Viele Todesopfer in Kaserne befürchtet
Unterdessen durchkämmten Rettungskräfte weiter Trümmer einer Militärkaserne im Norden der Stadt, die in der Nacht von sechs Raketen getroffen worden war. Nach Angaben von Augenzeugen schliefen zum Zeitpunkt des Angriffs rund 200 Soldaten in den Baracken. Es werden dutzende Tote befürchtet. Ein Soldat sprach von 50 Leichen, die geborgen worden seien.
Gouverneur Kim warf der russischen Armee "feige Raketenangriffe auf schlafende Soldaten" vor. Eine offizielle Opferzahl liegt noch nicht vor. Mykolajiw gilt als "Schutzschild" für die Hafenstadt Odessa, die rund 130 Kilometer weiter westlich liegt.
Russland setzt Hyperschall-Rakete ein
Erstmals setzte Russland bei einem Angriff in der Ukraine eine Hyperschallrakete ein. Wie das russische Verteidigungsministerium mitteilte, zerstörte die Rakete vom Typ Kinschal (Dolch) ein unterirdisches Waffenlager der ukrainischen Luftwaffe. Das Lager befand sich im westukrainischen Dorf Deljatyn, das rund hundert Kilometer von der Grenze zum Nato-Mitgliedstaat Rumänien entfernt liegt.
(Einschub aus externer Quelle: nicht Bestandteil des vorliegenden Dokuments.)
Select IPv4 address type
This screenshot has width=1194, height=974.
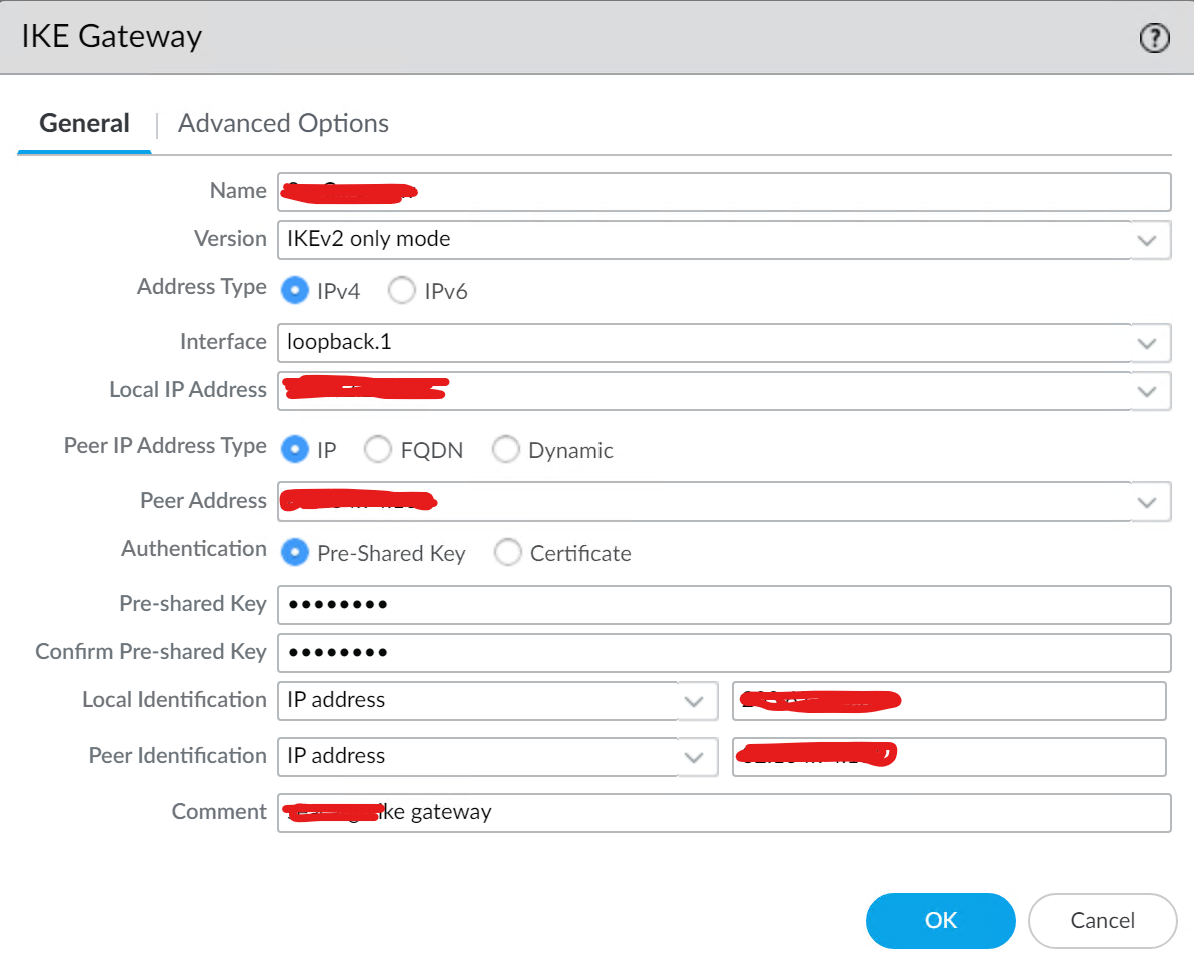point(295,290)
Die Hyperschallraketen können bei extremer Geschwindigkeit die Höhe und die Richtung ändern und somit gegnerische Luftabwehrsysteme überwinden. Es war nach Einschätzung von Militärexperten das erste Mal, dass Russland diese Waffen in einem bewaffneten Konflikt einsetzte.
Lage in Mariupol weiter "katastrophal"
In der belagerten Hafenstadt Mariupol am Asowschen Meer dauerten unterdessen die Kämpfe zwischen russischen Soldaten und den ukrainischen Regierungstruppen an. Von ukrainischer Seite hieß es am Samstag, sie habe "vorübergehend" den Zugang zum Asowschen Meer verloren. Die russische Armee hatte am Freitag erklärt, sie sei in die strategisch wichtige Stadt eingedrungen und kämpfe dort an der Seite von Truppen aus dem Separatistengebiet im ostukrainischen Donezk.
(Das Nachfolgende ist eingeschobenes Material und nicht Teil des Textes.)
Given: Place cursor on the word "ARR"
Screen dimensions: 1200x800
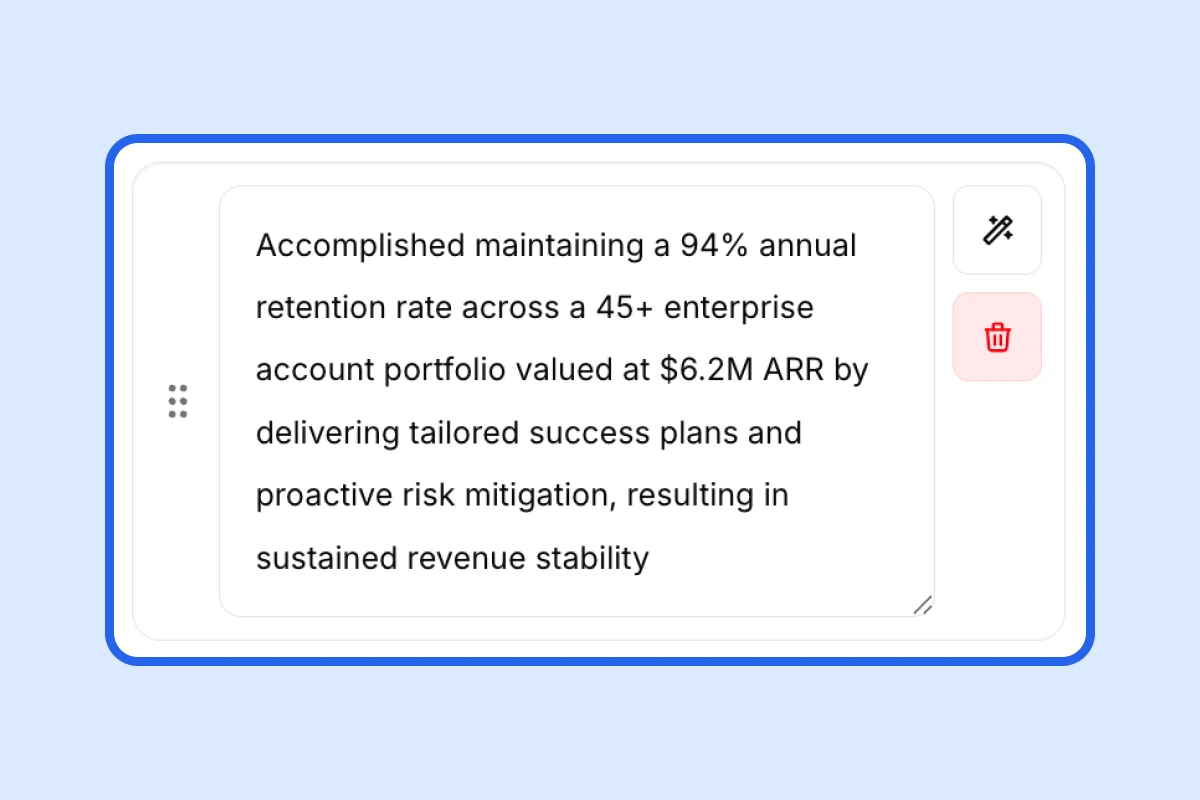Looking at the screenshot, I should pyautogui.click(x=794, y=370).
Ein Berater des ukrainischen Innenministeriums beschrieb die Lage in Mariupol als "katastrophal". Am Rande der Stadt gebe es Kämpfe um das Stahlwerk Asowstal, sagte der Berater Wadym Denysenko. "Eines der größten Stahlwerke Europas wird im Moment zu einer Ruine", sagte er.
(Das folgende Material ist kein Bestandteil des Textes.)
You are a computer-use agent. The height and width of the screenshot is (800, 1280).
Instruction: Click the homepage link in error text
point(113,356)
Selenskyj appelliert an Russland
Der ukrainische Präsident Wolodymyr Selenskyj appellierte erneut an die russische Führung: "Es ist Zeit, sich zu treffen, zu diskutieren, Zeit, die territoriale Integrität und die Gerechtigkeit für die Ukraine wieder herzustellen", sagte Selenskyj in einer Videobotschaft. Seit Beginn des Ukraine-Krieges am 24. Februar hat es mehrere Verhandlungsrunden zwischen Delegationen Russlands und der Ukraine gegeben, die bisher keine Ergebnisse brachten.
Kiew rief außerdem China auf, den Angriff Russlands auf die Ukraine zu verurteilen. "China kann ein wichtiges Element des globalen Sicherheitssystems sein, wenn es die richtige Entscheidung trifft, die Koalition der zivilisierten Länder zu unterstützen und die russische Barbarei zu verurteilen", schrieb der ukrainische Präsidentenberater Mychailo Podoljak auf Twitter. Peking gerät immer mehr unter Druck, sich von Moskau zu distanzieren.
Nach Angaben der Uno sind inzwischen mehr als 3,3 Millionen Menschen vor den Kämpfen aus der Ukraine geflohen. Das UN-Flüchtlingshilfswerk UNHCR in Genf sprach am Samstag von weiteren fast 6,5 Millionen Menschen, die innerhalb der Ukraine auf der Flucht sind.